Irrational Belief: Assertive people are seen as cold and self-serving.
Rational Counterpart: Assertive responses are honest and demonstrate respect for the other person’s point of view. Assertion builds healthy relationships.
Irrational Belief: It is wrong for me to turn down legitimate requests.
Rational Counterpart: It is acceptable for me to turn down even reasonable requests. I can consider my own needs first, and it is not possible to please all of the people all of the time.
Criteria for Success During Assertion
To ensure assertion is effective, consider the following three criteria:
Timing: Does the person have time to listen?
Content: Are you phrasing your intervention in a way that demonstrates respect for yourself and others?
Receptivity: Is the person receptive at this current time?
The Anatomy of an Assertive Response (DESC)
An assertive response is structured through specific components, often identified by the acronym DESC:
Describe the situation.
Express what you think and feel.
Specify your request.
Consequences (state the outcomes or implications).
Note on Probability: Assertive behavior does not guarantee that you will get what you want, but it increases the probability of a successful outcome.
Types of Assertions
There are several ways to formulate an assertive statement depending on the context:
Basic Assertion: Simply expresses an idea, belief, or opinion and stands up for your rights or the rights of others.

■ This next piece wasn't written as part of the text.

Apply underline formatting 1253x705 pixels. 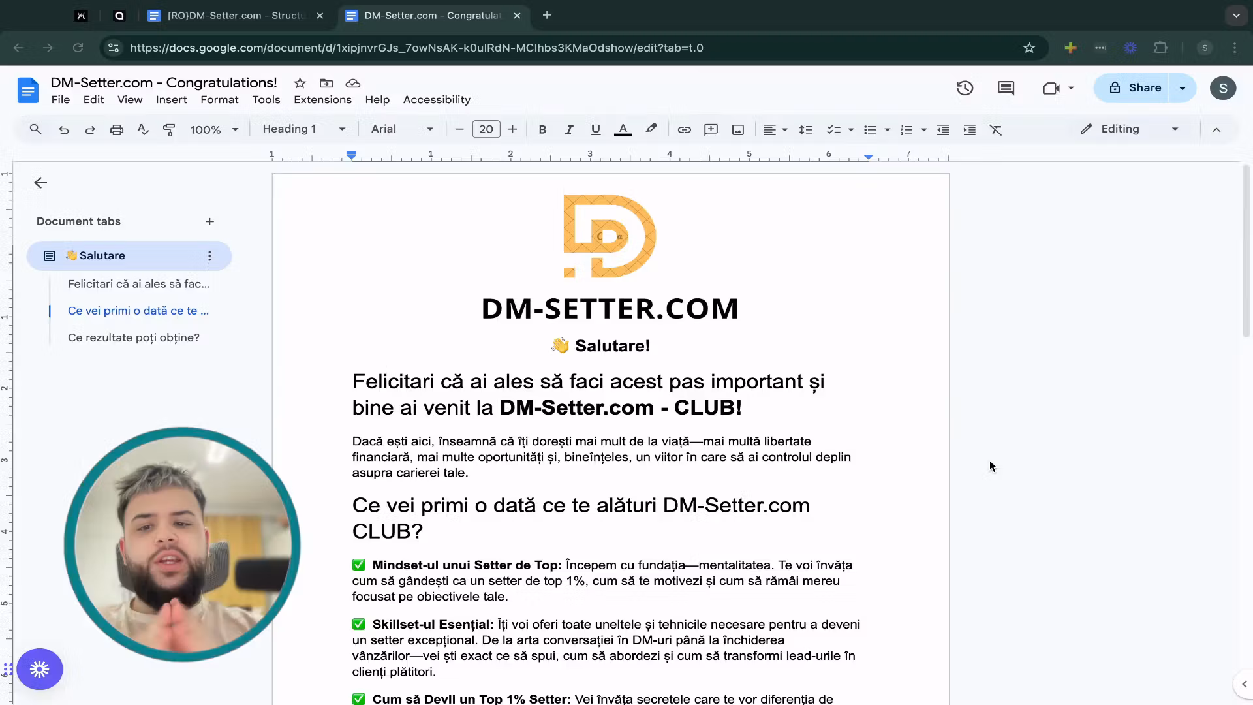[595, 129]
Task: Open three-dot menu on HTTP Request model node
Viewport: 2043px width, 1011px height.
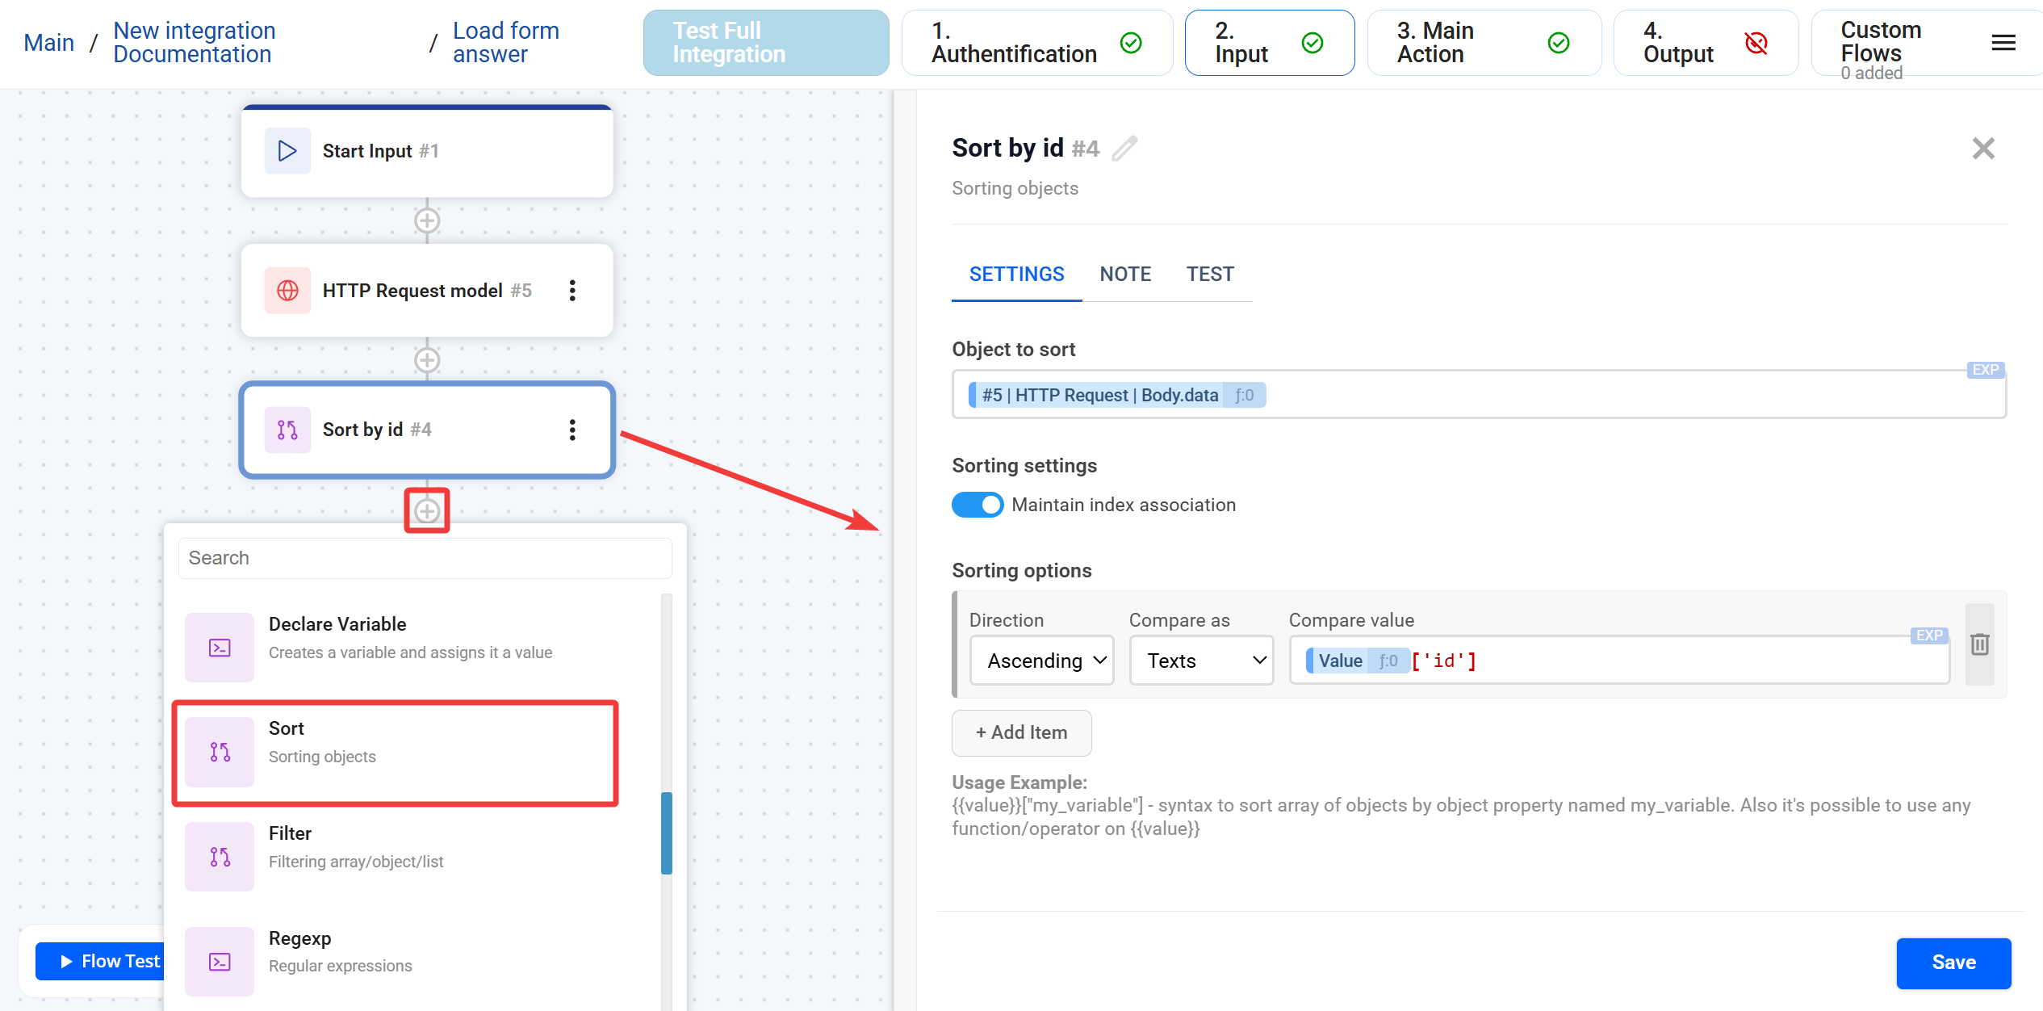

General Examples: ‘I want to…’, ‘I don’t want to…’, ‘I liked it when you…’, ‘I have a different opinion. I think that…’
To Buy Time: ‘I can give you an answer tomorrow after I have had time to think about it.’
To Say No: ‘I cannot loan you any money…’
Empathic Assertion: Conveys sensitivity to the situation while maintaining an assertive position.
Example: ‘I know the unit is short staffed but I have a pressing personal commitment and cannot work a second shift.’
Escalating Assertion: Used when a simple assertion did not accomplish goals and rights are still being violated. It is a more emphatic expression.
Example: ‘I asked you not to use my computer without my permission. You have turned it off improperly and some files have been damaged. Please do not use it again.’
Advantages of Assertive Behavior
Adopting an assertive style offers several practical and psychological benefits:
It is more likely you will get what you want when you ask for it clearly.
People respect clear, open, and honest communication.
You stand up for your own rights and feel self-respect.
You avoid the invitation of aggression which often occurs when the rights of others are violated.
You become more independent.
You become an effective decision maker.
You feel more peaceful and comfortable with yourself.
Traits of the Assertive Nurse
An assertive nurse demonstrates the following qualities in professional practice:
Appears self-confident and composed.
Maintains eye contact.
Uses clear and concise speech.
Speaks firmly and positively.
Speaks genuinely and without the use of sarcasm.
Is non-apologetic.
Takes the initiative to guide situations.
Provides the same message both verbally and non-verbally (congruence).